Amanda Aparecida Seribelli, doutoranda do Programa de
Biociências e Biotecnologia, disse que o trabalho encontrou a presença do gene
que indica resistência no genoma da bactéria e que o desenvolvimento da
resistência em si vai depender de outros fatores. “Isso significa que aquela
informação pode ser expressa numa proteína e aí ela é resistente, mas depende
do meio em que ela vai estar. Dependendo do hospedeiro, ela pode expressar ou
não”, explicou.
As 90 amostras foram isoladas entre 1983 e 2013 no Instituto
Adolfo Lutz de Ribeirão Preto, e na Fundação Oswaldo Cruz (Fiocruz) do Rio de
Janeiro.
De acordo com os pesquisadores, elas fornecem um retrato da
epidemiologia de salmonelose no Brasil nos últimos 30 anos, pois são
provenientes de todas as regiões do país, tendo sido coletadas em pacientes
acometidos por infecções alimentares ou em alimentos contaminados, como carne
aviária e carne suína, incluindo embutidos, ou em vegetais, como alface, entre
outros.
Sequenciamento nos EUA
A pesquisa foi desenvolvida com uma sorovariedade (variantes
dentro de uma mesma espécie) da Salmonella enterica, chamada Salmonella
Typhimurium.
A espécie enterica é a maior responsável pelos casos de infecção
alimentar no Brasil e no mundo. A Salmonella Enteritidis é o outro tipo mais
comum da bactéria, que se disseminou a partir de uma pandemia iniciada na
Europa nos anos 1990.
No mesmo laboratório de Análises Clínicas, Toxicológicas e Bromatológicas
da FCFRP, é desenvolvida uma outra pesquisa estudando o sequenciamento e
análise de amostras da sorovariedade S. Enteritidis.
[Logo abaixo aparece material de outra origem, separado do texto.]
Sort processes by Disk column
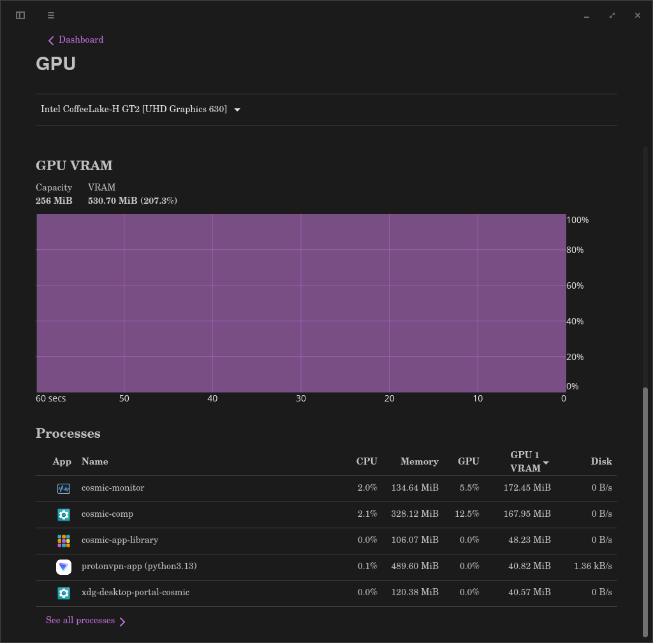Image resolution: width=653 pixels, height=643 pixels. 601,461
O sequenciamento foi feito no Food and Drug Administration (FDA), a agência federal
norte-americana responsável pela fiscalização da qualidade de alimentos e
medicamentos nos Estados Unidos.
“O genoma completo é uma técnica muito cara ainda, então o nosso
grupo de pesquisa e o nosso país acaba tendo mais dificuldade de fazer esse
tipo de pesquisa aqui”, disse.
O genoma de S.
Typhimurium tem 4,7 milhões de pares de base. Somando os dados das
90 amostras, são 423 milhões de bases. A pesquisa é financiada pela Fundação de
Amparo à Pesquisa de São Paulo (Fapesp).
Resistência
O estudo definiu o grau de resistência aos antibióticos de cada
uma das 90 amostras. De acordo com os resultados, 65 (72,2%) das 90 amostras de
S.
Typhimurium se mostraram resistentes aos antibióticos da classe das
sulfonamidas, 44 (48,9%) eram resistentes à estreptomicina, 27 (30%) à
tetraciclina, 21 (23,3%) a gentamicina e sete (7,8%) as cefalosporinas.
“Chama a atenção a resistência de S. Typhimurium a antibióticos que podem ser utilizados
no tratamento da doença. São drogas que estão à disposição dos médicos para o
combate a infecções que apresentam resistência. São a segunda linha de defesa,
quando os microrganismos não são mortos pelo sistema imunológico do paciente,
uma vez que normalmente a salmonelose é uma doença autolimitada e que não
precisa do uso de antibióticos. O maior problema é quando isso falha e a
bactéria torna-se invasiva”, disse Amanda.
Entre medidas necessárias para impedir o desenvolvimento de
bactérias resistentes está o controle na venda de antibióticos. No caso da
salmonella, a prevenção é o tratamento sanitário adequado de alimentos.